Senseonics (NYSE:SENS) announced today that it entered into a new senior secured term loan agreement worth $15 million with potential for an additional $5 million.
The agreement is with certain funds managed by existing stakeholder Highbridge Capital Management. Senseonics is slated to draw down $15 million from the new first lien secured term loan with a maturity date of Oct. 24, 2021.
Senseonics’ first lien term loan will pay interest in cash at a 12% annual rate or, at Senseonics’ option, payment in kind at a 13% annual rate. The company may also draw the remaining $5 million from the first lien term loan within 120 days, subject to certain conditions. Senseonics issued 1.5 million shares of common stock to the lenders of the first lien term loan as a commitment fee.
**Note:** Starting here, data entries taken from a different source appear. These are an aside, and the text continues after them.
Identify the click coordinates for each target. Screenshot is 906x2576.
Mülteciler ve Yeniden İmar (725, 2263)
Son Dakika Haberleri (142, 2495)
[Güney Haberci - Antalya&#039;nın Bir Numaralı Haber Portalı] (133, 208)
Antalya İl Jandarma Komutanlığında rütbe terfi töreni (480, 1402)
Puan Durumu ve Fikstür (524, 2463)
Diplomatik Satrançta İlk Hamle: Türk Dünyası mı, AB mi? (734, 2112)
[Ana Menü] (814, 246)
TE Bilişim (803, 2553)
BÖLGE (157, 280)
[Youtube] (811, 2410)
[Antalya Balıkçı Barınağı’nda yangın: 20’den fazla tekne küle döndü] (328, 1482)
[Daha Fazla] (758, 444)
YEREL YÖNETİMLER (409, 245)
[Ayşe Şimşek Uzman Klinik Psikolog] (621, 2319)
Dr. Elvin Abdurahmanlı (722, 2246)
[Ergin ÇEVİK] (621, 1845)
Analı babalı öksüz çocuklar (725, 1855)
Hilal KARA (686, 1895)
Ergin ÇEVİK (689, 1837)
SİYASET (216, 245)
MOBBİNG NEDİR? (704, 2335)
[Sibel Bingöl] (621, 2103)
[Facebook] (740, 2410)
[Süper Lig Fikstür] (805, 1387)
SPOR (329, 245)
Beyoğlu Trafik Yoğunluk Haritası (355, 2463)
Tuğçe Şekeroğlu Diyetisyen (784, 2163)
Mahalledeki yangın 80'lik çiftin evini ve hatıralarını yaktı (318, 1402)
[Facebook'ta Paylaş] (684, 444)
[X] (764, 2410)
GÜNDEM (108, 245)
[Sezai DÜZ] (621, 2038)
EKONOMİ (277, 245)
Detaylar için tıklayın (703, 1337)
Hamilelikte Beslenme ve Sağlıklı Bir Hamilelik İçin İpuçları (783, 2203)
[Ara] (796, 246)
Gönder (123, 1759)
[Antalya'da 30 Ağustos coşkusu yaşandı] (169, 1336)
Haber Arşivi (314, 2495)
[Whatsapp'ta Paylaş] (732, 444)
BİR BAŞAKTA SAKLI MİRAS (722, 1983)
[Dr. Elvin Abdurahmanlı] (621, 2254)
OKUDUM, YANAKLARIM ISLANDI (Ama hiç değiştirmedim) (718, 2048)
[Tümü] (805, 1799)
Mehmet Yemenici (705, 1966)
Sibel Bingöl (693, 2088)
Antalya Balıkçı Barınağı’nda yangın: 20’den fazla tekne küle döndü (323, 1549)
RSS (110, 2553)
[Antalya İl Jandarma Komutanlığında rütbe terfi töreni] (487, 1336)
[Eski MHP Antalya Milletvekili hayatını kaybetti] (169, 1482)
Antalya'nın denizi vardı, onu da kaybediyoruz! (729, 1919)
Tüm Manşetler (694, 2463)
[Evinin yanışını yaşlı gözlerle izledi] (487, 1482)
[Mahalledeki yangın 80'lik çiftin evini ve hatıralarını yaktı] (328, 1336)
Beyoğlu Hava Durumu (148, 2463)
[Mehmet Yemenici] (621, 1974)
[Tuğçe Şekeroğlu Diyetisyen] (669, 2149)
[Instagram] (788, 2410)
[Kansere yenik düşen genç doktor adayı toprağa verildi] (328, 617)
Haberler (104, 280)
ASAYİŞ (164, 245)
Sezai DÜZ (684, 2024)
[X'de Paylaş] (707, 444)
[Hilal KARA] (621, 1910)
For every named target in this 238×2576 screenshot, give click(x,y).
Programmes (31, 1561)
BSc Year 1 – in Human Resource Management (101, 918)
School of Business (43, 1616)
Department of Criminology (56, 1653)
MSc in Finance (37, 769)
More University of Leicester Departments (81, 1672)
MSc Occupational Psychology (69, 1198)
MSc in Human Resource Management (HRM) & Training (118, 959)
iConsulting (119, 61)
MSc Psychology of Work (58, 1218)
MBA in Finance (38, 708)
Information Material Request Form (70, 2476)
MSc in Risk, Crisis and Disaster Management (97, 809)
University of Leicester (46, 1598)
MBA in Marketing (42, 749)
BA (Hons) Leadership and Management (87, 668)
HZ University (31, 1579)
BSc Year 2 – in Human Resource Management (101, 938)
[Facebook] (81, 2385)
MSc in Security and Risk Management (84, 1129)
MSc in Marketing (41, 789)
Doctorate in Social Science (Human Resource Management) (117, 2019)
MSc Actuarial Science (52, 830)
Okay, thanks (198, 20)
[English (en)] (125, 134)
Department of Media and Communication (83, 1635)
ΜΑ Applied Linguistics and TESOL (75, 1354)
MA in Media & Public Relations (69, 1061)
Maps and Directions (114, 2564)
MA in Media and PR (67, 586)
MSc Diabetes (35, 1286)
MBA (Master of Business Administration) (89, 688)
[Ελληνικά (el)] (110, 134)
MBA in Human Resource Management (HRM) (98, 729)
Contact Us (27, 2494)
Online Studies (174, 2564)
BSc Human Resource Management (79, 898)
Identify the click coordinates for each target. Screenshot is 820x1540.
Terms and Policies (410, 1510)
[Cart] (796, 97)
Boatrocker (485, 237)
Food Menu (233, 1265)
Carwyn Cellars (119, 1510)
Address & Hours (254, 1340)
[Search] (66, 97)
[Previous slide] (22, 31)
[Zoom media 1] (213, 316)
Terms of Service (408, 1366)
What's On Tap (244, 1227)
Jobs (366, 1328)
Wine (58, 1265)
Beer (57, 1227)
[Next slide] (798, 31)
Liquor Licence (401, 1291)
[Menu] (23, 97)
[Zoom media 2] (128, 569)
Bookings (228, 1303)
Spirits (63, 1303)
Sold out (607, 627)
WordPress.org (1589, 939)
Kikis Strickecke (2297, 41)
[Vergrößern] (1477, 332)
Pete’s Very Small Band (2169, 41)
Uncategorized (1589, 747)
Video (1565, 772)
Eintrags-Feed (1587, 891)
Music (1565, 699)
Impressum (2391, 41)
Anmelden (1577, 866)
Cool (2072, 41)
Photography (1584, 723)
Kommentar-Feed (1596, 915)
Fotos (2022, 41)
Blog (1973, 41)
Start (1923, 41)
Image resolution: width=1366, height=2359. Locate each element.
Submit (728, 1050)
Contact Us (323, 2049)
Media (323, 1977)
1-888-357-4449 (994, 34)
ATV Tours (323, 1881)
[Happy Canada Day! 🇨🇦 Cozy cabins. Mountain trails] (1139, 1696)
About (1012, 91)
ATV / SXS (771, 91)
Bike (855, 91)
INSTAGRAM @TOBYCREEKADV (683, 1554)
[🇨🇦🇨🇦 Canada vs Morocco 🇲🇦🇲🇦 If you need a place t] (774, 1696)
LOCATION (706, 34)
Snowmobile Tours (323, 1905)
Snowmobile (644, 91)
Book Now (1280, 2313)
The continuous glucose monitoring system developer also announced an exchange agreement with funds managed by Highbridge providing for $24 million in its outstanding 5.25% senior convertible notes due in 2025 with nearly $15.7 million in newly issued second lien secured notes due on Jan. 24, 2022 and more than 11 million shares of Senseonics’ common stock.
In connection with the exchange, Senseonics is set to issue warrants to holders of the second lien notes to purchase 4.5 million shares of its common stock at 66¢ per share at any time through the third anniversary of their issuance. The second lien notes will pay interest in cash at a 7.5% annual rate or, at Senseonics’ option, 8.25%.
Senseonics expects the transaction to close on or about April 24.
“This financing immediately improves Senseonics’ liquidity and financial stability,” Senseonics president & CEO Tim Goodnow said in a news release. “When combined with our existing cash and cash equivalents, along with our previously announced cost-reduction measures, we believe this credit facility will provide the company with sufficient funding to fully explore strategic opportunities, as previously announced.
“At the same time, we believe the facility provides resources to complete our value-enhancing development activities for the Eversense XL CGM system for use up to 180days in the U.S., including submission to seek FDA approval for commercial distribution.”